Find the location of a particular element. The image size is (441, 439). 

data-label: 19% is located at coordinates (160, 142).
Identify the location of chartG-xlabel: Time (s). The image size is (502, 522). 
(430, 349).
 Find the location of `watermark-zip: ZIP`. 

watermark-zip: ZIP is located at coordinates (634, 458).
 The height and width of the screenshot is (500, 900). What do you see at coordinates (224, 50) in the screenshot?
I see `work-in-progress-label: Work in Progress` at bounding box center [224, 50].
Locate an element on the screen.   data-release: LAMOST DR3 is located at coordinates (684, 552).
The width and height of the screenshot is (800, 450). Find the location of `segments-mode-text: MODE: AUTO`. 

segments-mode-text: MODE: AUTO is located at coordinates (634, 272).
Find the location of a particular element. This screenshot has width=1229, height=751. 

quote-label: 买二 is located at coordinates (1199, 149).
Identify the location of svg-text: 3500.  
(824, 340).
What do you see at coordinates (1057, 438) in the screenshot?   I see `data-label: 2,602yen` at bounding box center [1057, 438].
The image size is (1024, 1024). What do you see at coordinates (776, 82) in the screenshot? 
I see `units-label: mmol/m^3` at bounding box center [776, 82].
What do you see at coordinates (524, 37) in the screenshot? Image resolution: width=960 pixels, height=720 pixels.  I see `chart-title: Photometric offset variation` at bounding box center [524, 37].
# # # #
Task to carry out
Count the lines above that contain the word "element" and give only the number.

Result of this task
3